Tesla Deliveries Drop 4% Year-Over-Year but Surpass Analyst Expectations

 According to a release from Tesla (TSLA) on Tuesday, global second-quarter deliveries fell by 4% compared to the previous year but exceeded analyst expectations. Consequently, TSLA shares surged in early trading.

Tesla announced Tuesday that it delivered 443,956 vehicles in Q2 while producing 410,831 units. The EV giant delivered 422,405 Model 3 and Model Y units, along with 21,551 "other" vehicles. This total represents a 4% decline from last year's 466,140 deliveries but a 15% increase from Q1.

Tesla achieved a record 484,507 deliveries in Q4 2023. In early April, the company reported global first-quarter deliveries of 386,810, which fell below even the lowest estimates and marked the lowest quarterly deliveries since 344,000 in Q2 2022.

Analysts forecasted that Tesla's global second-quarter deliveries would total 436,000 vehicles, according to FactSet.

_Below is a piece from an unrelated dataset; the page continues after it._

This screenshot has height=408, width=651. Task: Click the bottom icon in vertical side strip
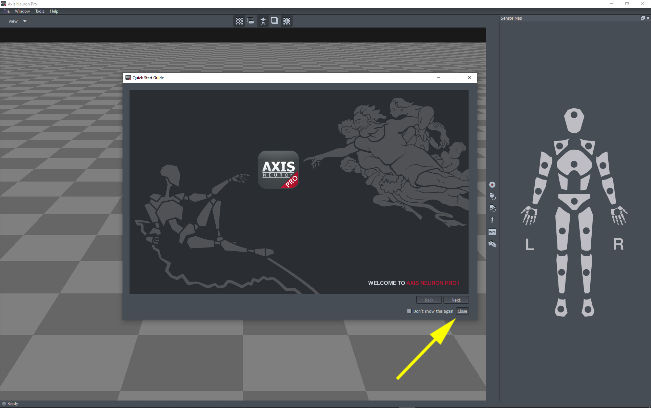[493, 244]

By the end of May, the consensus estimate was 448,000 deliveries.

However, leading up to Tuesday's announcement, many analysts anticipated deliveries would fall below 436,000. On Friday, Wedbush Securities analyst Dan Ives, a longtime Tesla supporter, predicted deliveries would approach the consensus figure but noted that "whisper numbers" were in the 415,000-420,000 range.

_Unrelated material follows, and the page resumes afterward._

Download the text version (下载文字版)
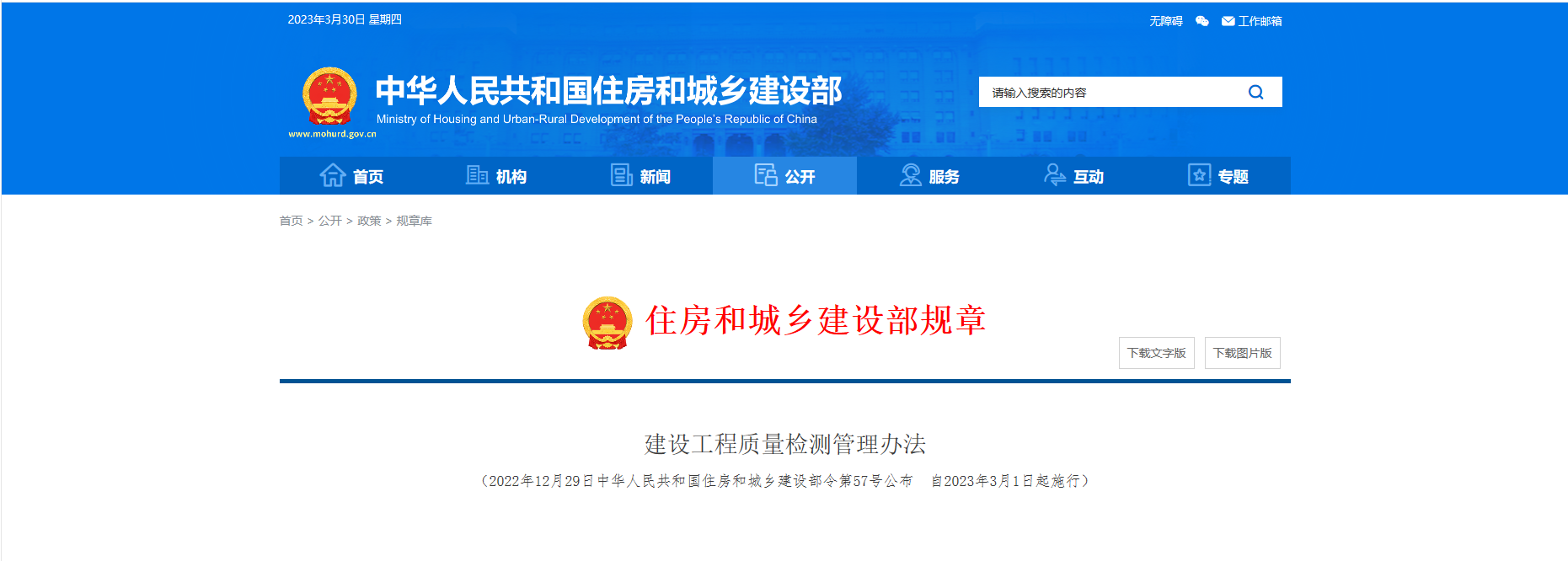Image resolution: width=1568 pixels, height=561 pixels. (1156, 353)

Tesla stock rose 4.4% to 219.20 during Tuesday's trading session. This followed a 6% increase on Monday, where TSLA shares climbed to 209.86, reclaiming the 200-day moving average for the first time since January.


EV startup Rivian (RIVN) also reported its Q2 deliveries on Tuesday.

What about Tesla Energy?

In addition to its global delivery numbers, Tesla announced on Tuesday that it deployed 9.4 gigawatt hours (GWh) of energy storage products in Q2, marking its highest quarterly deployment ever.

In Q1, Tesla deployed 4,053 megawatt-hours (MWh) of energy storage, setting an all-time high.

Tesla's current offerings include solar panels, a solar roof, and Powerwalls for energy storage. On the commercial side, it offers the Megapack.

Adam Jonas, a prominent auto analyst at Morgan Stanley, noted last week that as generative AI increases energy demand, Tesla's energy business could be "uniquely positioned to benefit from investment in the U.S. electrical grid accelerated by the AI boom."


Jonas currently values Tesla Energy at $36 per share, or around $130 billion.


He projects that Tesla Energy will generate around $7 billion in revenue this year, a 20% increase from 2023. Jonas also expects Tesla Energy margins to surpass the company's auto margins in 2024.

During Tesla's June 13 shareholder meeting, CEO Elon Musk stated that the company is "tracking" toward 200%-300% year-over-year growth in energy storage and the deployment of stationary packs.

Tesla Stock Performance


TSLA shares' advance on Monday added to a 8.1% jump last week. Tesla stock has now broken out from a 191.08 handle buy point, according to MarketSurge chart analysis. The buy range extends to 200.63.

The stock hit resistance at the 40-week line on Friday, but closed higher. In June, shares gained more than 11%.

Since reporting first-quarter earnings and revenue on April 23, Tesla's stock has rallied, finding support just above its 50-day moving average.

Recently, Tesla shareholders approved Elon Musk's 2018 $56 billion pay package and voted to reincorporate the company in Texas, moving it from Delaware.

With the annual meeting now behind them, analysts are focusing on Tesla's second-quarter earnings report expected in mid-July. Additionally, the company plans to unveil its robotaxi on August 8.


Tesla's stock ranks sixth in the 35-member IBD Auto Manufacturers industry group, with a Composite Rating of 59 out of 99, a Relative Strength Rating of 32, and an EPS Rating of 62.